Dive Into a New Product Category
2. Choose items that are brand-consistent. “Even when testing a totally new category, you want it to look and feel like your brand,” says Revello. Also consider pricing, because it, too, has to be consistent with your catalog’s strategy.
Most importantly, check the margin factor. Tabletop products can have a low margin, Revello notes, while textiles as a category, may have a higher margin. “If you add a higher-margin product to your line, you can sell less in volume and still have it do well,” she says.
While it’s all right to stray a little from your core offerings, Revello says the new product category has to be related to what you already offer. “It’s a big leap to go from bedding to food — but not such a big leap to go from partyware to food,” she explains.

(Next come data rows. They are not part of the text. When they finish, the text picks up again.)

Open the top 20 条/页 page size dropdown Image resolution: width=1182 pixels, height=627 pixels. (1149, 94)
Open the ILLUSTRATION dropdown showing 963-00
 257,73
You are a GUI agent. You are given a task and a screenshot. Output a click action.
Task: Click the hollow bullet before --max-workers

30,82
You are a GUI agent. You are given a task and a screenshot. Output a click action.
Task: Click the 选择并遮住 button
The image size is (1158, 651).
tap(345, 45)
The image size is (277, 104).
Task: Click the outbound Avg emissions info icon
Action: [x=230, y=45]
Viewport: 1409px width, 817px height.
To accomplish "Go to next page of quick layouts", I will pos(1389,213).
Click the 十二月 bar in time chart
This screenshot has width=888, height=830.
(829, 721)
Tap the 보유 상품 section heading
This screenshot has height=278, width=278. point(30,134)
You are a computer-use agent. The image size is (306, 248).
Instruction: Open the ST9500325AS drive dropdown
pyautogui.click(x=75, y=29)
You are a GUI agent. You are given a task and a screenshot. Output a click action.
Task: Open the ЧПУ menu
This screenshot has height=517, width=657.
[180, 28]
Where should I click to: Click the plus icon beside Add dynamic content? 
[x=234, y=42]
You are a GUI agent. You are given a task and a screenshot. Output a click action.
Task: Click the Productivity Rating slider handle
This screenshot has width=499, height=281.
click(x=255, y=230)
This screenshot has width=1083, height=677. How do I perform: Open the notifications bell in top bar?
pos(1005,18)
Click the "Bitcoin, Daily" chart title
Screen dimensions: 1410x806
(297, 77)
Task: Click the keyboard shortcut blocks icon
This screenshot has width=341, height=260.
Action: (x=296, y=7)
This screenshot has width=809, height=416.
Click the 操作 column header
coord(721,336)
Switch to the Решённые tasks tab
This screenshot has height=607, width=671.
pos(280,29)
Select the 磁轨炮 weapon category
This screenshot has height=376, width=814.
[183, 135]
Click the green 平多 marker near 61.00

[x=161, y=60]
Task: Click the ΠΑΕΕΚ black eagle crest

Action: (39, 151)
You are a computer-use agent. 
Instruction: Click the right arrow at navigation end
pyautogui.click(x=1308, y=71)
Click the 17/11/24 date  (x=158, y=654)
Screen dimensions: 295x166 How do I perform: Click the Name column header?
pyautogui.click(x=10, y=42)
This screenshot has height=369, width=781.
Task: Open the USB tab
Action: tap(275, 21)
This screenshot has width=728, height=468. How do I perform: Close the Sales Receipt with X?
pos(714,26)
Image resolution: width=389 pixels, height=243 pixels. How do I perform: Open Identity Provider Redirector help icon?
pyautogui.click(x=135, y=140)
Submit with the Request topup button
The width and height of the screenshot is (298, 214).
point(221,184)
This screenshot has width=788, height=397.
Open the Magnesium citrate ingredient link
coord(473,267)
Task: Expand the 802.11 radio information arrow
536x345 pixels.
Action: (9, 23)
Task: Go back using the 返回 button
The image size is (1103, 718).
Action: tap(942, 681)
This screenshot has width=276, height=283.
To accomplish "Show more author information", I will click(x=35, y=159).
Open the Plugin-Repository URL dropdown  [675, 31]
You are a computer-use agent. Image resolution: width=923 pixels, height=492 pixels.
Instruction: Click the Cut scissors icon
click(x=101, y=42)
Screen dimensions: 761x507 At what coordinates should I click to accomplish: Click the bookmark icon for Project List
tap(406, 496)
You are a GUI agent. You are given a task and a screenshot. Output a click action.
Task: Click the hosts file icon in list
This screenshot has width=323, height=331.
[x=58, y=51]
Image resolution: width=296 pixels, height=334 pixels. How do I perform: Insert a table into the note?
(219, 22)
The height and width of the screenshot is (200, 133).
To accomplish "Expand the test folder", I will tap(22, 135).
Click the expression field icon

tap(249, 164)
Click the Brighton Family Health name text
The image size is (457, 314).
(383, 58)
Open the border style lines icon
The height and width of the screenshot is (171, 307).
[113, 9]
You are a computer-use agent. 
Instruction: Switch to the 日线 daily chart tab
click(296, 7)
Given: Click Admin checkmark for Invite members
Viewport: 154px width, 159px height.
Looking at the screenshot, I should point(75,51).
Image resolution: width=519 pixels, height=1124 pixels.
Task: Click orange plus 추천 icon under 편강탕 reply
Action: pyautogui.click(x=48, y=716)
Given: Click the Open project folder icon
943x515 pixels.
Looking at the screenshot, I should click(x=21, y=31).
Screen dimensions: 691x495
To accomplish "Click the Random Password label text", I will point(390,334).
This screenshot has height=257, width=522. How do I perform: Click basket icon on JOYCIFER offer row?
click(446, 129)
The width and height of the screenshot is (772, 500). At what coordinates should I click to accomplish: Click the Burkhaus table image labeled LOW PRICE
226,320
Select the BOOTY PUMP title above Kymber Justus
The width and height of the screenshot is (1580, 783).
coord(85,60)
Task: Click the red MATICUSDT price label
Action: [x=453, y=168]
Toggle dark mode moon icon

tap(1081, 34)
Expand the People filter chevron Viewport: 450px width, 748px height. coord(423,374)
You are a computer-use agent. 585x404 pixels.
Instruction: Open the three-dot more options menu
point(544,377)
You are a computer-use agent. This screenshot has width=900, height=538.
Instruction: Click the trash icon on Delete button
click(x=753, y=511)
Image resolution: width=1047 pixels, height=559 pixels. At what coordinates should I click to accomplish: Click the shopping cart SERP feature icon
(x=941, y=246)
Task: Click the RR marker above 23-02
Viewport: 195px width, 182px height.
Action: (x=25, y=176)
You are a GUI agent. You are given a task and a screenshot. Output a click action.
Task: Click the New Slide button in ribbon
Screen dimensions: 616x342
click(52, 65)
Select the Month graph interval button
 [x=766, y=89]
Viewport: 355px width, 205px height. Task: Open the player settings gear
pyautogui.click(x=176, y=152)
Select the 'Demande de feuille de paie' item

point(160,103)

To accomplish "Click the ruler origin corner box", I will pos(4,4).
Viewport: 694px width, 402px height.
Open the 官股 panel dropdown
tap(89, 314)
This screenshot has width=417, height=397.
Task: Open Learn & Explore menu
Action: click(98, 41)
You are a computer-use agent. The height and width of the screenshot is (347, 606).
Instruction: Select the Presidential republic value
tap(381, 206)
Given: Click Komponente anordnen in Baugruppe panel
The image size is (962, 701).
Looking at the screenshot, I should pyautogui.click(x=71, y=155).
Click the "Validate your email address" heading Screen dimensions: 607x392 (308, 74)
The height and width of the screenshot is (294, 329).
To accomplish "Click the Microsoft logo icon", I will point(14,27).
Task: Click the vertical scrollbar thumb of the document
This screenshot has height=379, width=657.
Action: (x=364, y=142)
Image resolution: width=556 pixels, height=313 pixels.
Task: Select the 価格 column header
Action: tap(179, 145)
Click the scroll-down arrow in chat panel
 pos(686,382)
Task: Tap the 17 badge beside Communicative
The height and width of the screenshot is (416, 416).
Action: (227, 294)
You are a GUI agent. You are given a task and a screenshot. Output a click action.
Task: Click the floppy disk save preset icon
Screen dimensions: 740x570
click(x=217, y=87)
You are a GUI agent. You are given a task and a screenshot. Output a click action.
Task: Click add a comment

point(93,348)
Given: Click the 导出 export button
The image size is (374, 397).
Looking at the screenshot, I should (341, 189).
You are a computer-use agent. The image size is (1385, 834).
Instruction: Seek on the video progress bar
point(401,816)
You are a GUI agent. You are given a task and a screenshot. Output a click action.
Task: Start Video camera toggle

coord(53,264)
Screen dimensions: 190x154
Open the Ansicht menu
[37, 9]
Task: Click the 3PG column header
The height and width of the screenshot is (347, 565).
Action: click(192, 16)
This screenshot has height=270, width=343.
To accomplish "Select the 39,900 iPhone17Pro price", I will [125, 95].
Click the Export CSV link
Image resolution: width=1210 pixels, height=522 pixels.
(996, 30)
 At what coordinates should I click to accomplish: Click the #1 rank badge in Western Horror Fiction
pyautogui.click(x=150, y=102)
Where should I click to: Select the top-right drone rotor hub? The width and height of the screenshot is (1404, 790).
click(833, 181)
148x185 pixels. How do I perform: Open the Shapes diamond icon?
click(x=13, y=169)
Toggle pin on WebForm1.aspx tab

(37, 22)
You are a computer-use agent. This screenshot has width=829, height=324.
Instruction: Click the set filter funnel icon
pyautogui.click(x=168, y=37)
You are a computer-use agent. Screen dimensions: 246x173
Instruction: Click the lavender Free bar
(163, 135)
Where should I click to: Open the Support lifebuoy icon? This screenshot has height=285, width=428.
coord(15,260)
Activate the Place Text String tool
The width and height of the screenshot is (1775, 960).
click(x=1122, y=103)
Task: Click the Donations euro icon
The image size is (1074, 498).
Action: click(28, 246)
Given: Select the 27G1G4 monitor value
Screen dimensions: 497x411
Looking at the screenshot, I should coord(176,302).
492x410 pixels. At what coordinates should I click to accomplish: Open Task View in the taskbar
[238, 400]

3. When testing new products on the page, give them ample space. Once you have your new product ideas, Revello feels you must allow a new category at least two to four pages in the catalog to give it a decent shot at success. “Make enough of a statement with the new line — show enough of it — to demonstrate you have an assortment you believe in.”
Minix agrees, adding that once you decide to test a product category, you really have to be in it. “If you’ve never sold footwear, for example, do a spread or state in some way that you’re making a commitment to the product line.”
And when it comes to creative, don’t hesitate to play up the new category, Minix adds. If appropriate, use a colored band on the pages featuring the new items, or put a burst on the cover announcing the new product category. At the very least, he says, place the new items together on an attractive spread or in a grouping.